Chapter 9, Part A- Notes

My initial plan this week was to give you a bit of commissioned art but I think so much happened in this update that I wanted to do an author notes section instead.

This is our “flashback” episode — as you noted in Red Riding Hood, each dominant figure of legend isn’t quite explained until we are far inside the narrative. What I discovered here was a little more complicated as there’s a tale within a tale WITHIN a tale it seems at times.

Elisa’s “double life” can mean many things and more will come out in Bard and Queen’s conversation next week. However, it might be worthwhile offering you some background on the story the Bard saw.

Core “Tale” 

As some of you may have forgotten, the book Count Wolfram supposedly held several true tales that were really accounts of his world’s truth– whether in the past, present, or in the future. That said — he chose to unwrite  “Red Riding Hood” at the end of book one as he had previously understood it.   But in his mind, the story of the Queen of Swans is true.

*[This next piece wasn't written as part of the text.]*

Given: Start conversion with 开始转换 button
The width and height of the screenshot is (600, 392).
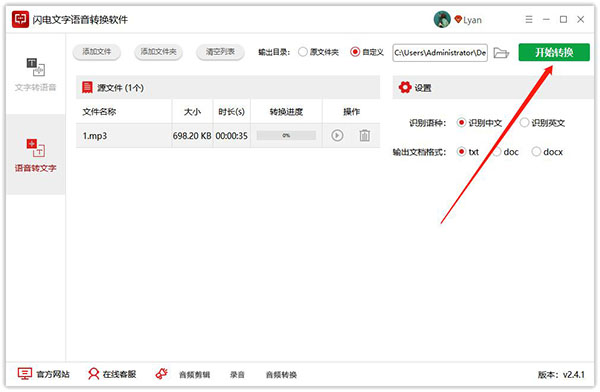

More or less, one can presume he has some variant of what we narrate here as  the core of Elisa’s memories is taken from  Hans Christian Andersen’s “Wild Swans.” However, there is a critical difference between the tale we often read (or similar tales) — namely the ending.

As someone who read a lot of fairy tales, I have always found the helplessness and haplessness of the king who plucked Eliza from the woods to be troubling.  A woman capable of learning as she matured, I would argue, could not keep returning to insanity.  And so her choice at the end. Of course, we know that this departure undid the happy ending routinely promised in most tales of this particular type.  (You can look at Surlalune Fairy Tales for a listing of such variants, the majority of which end quickly and happily.)

It is these variants that our Bard/poet is familiar with.  Many vary on details like numbers of brothers, methods of capturing the young princess, and sometimes how the young princess uncovers a method to free her brothers.

Research is fun, I tell you!  But there are many more from other places and cultures lesser known.  Ahem.

 

Just a fun little note. Within this narrative, Elisa makes reference to a unicorn halfling.  It is the same one as referred to in the Unicorn short story. This sets her journey to the Golden City quite early in time.  Said unicorn was not on this trip, sadly, as much as he’d like to have been.